Como um sopro de esperança vindo de uma cena da qual não colocava meus ouvidos há muito tempo, o som da Rivokill é revigorante, fresco e surpreendente, especialmente por mostrar uma nova face dessa banda que já me era familiar, porém, como tributo de The Offspring e demais bandas de Punk e Hardcore. Daqui por diante, é preciso esquecer dessa fase e pensar no quarteto de Imbituba como algo integralmente novo.

A notícia de que a Rivokill iria se lançar em estúdio e promover seu álbum de estréia me encheu de ânimo e expectativa, e todo meu hype foi devidamente atendido. Inércia é um debut com pé direito, que mexe e gruda na cabeça de quem ouve desde a primeira vez, e quero lhe contar o porquê.
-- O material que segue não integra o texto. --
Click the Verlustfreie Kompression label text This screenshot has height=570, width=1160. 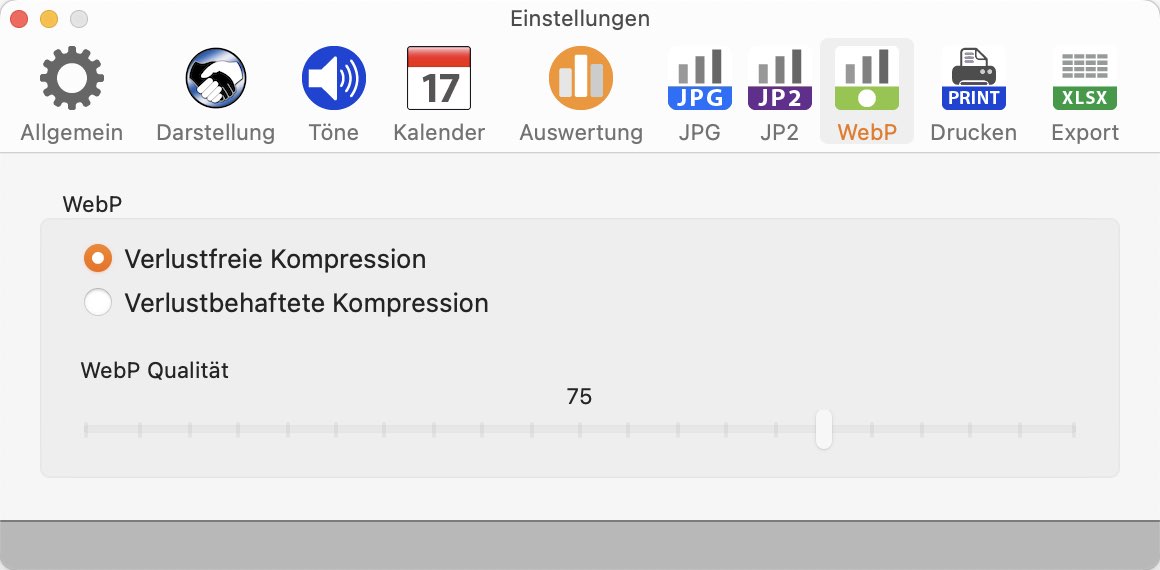[x=275, y=259]
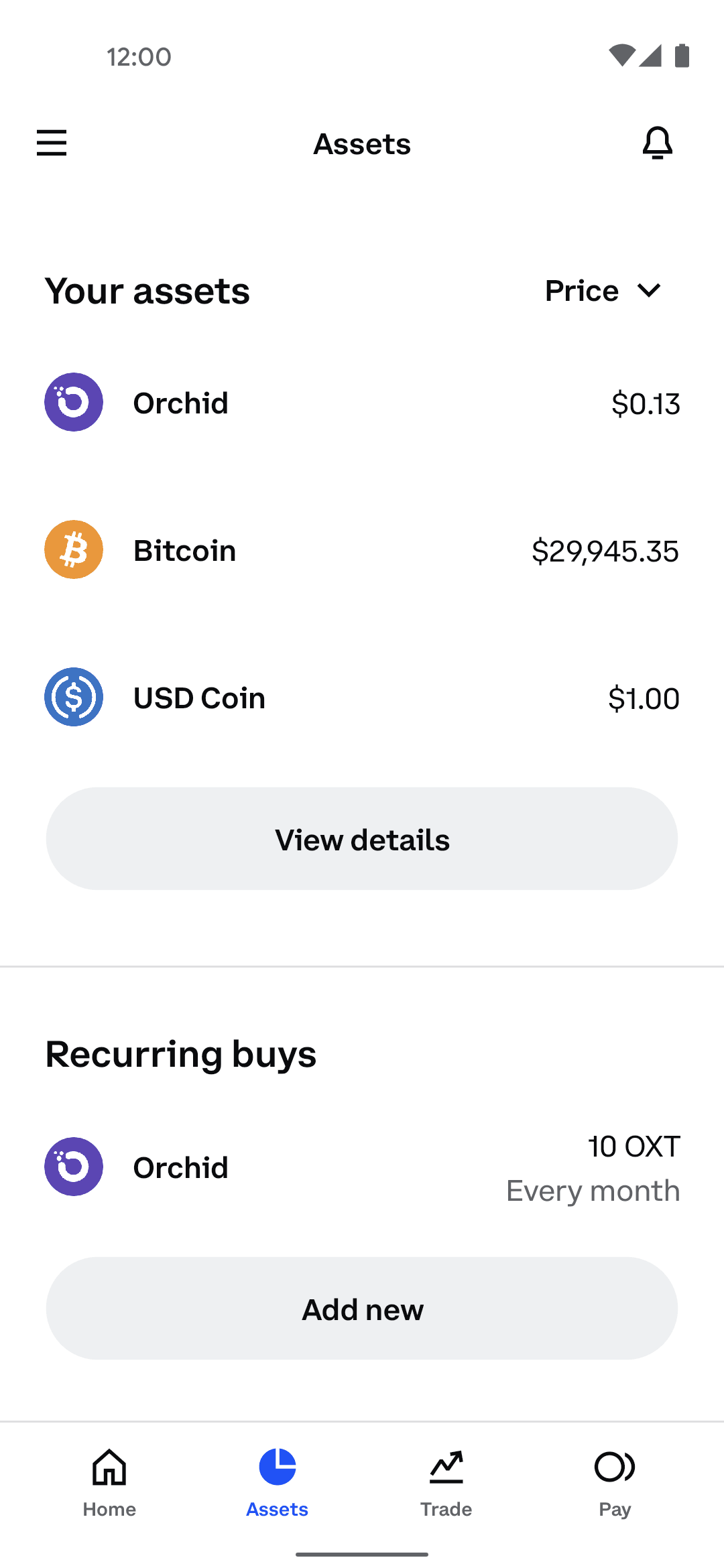Tap the battery status icon
The image size is (724, 1568).
click(682, 56)
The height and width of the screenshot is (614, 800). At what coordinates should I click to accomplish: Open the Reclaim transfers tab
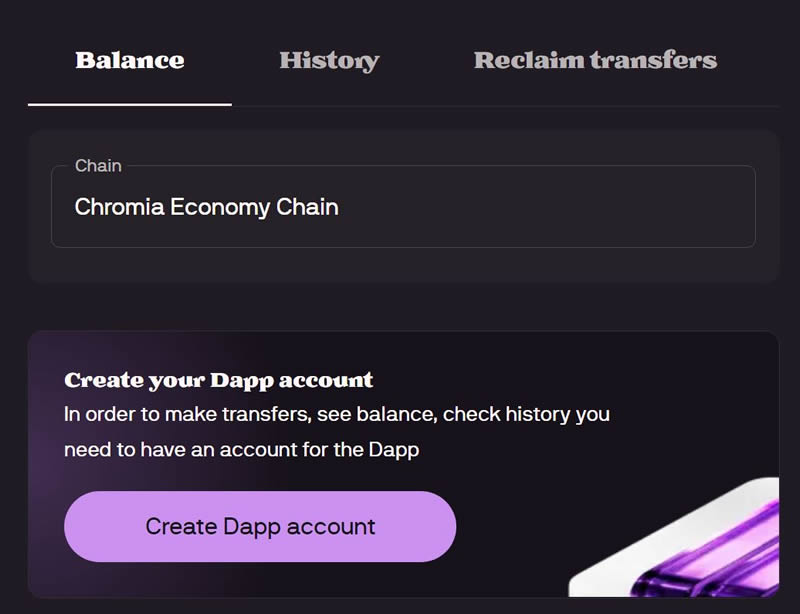click(x=595, y=60)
As primeiras considerações eu dedico para a arte do disco, assinada pelo artista Gibran Gomes, que deu norte à identidade visual em tons rubros adotada pela banda, além de ter sido a primeira impressão que tive, antes mesmo de conferir, em primeira mão, as oito faixas contidas no álbum. Outro detalhe técnico que merece destaque prévio é o trabalho de produção musical, feita pela própria banda, contando com gravação, mixagem e masterização feitas no Estúdio NK (Gravatal, SC) pelo produtor Javerson Exterckotter.

Dito isso, podemos submergir nesse curioso e encantador disco, que, como mencionado antes, deixa para trás todo e qualquer vestígio do passado conectado a bandas conhecidas por sua agressividade e rebeldia sonora. Com isso não quero dizer que você não deve esperar peso em Inércia, não, quero apenas alertar que seus ouvidos devem estar prontos para experienciar uma fabulosa e impressionante mescla de influências e musicalidades, que dificultam até a pseudo-tarefa de rotular a banda. Melhor para a Rivokill, que já estreia livre de tarjas, sendo livre para todos os públicos.
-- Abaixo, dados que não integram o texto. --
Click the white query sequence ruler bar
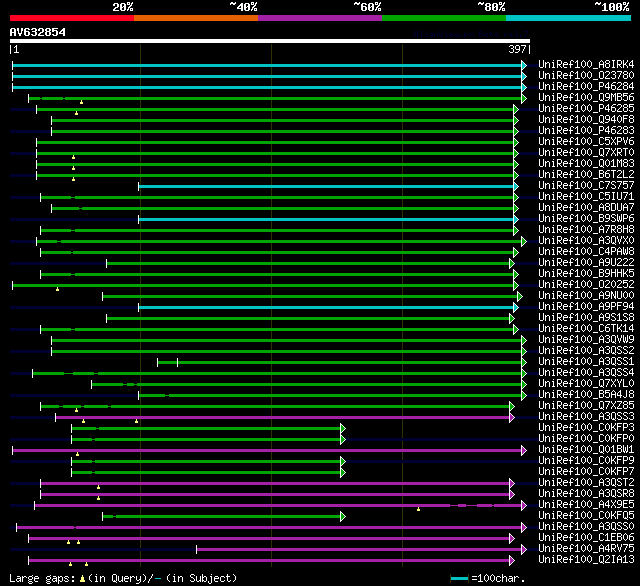[269, 41]
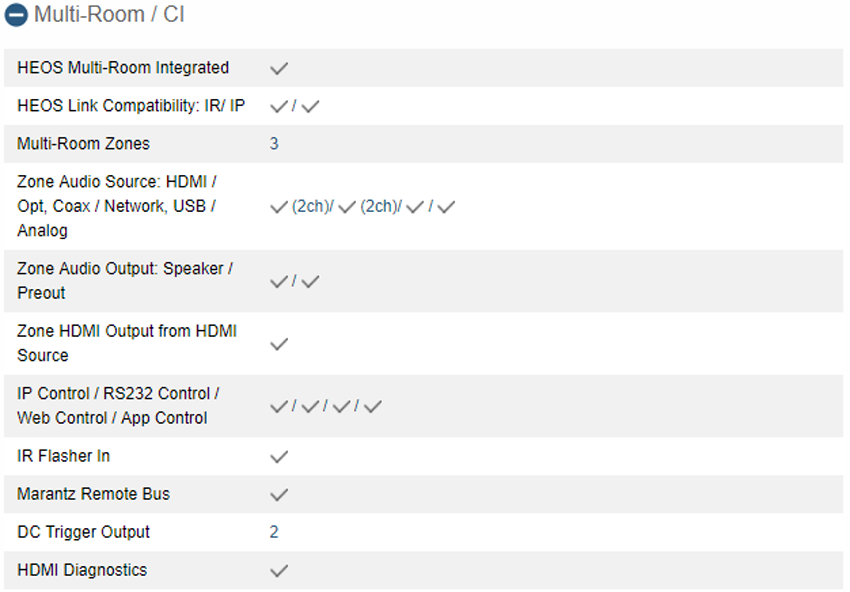The height and width of the screenshot is (592, 850).
Task: Click the IP checkmark in HEOS Link row
Action: [x=311, y=106]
O disco começa pincelando os traços hardcore com o riff introdutório de Contradição, mas a melodia seguinte mostra que a banda realmente não veio para se amarrar em estruturas. O vocal sedoso de Lenita Cardozo preenche a música, com instrumentos bem alinhados ao fundo, com destaque especial para uma linha cativante no baixo de Ana Falchetti. A música cresce para seu refrão, que certamente é a razão de ter sido o primeiro single revelado. É uma letra de fácil memorização, com belas harmonias vocais em pontos cruciais, e com quebradas interessantes entre as passagens entre pontes e refrões.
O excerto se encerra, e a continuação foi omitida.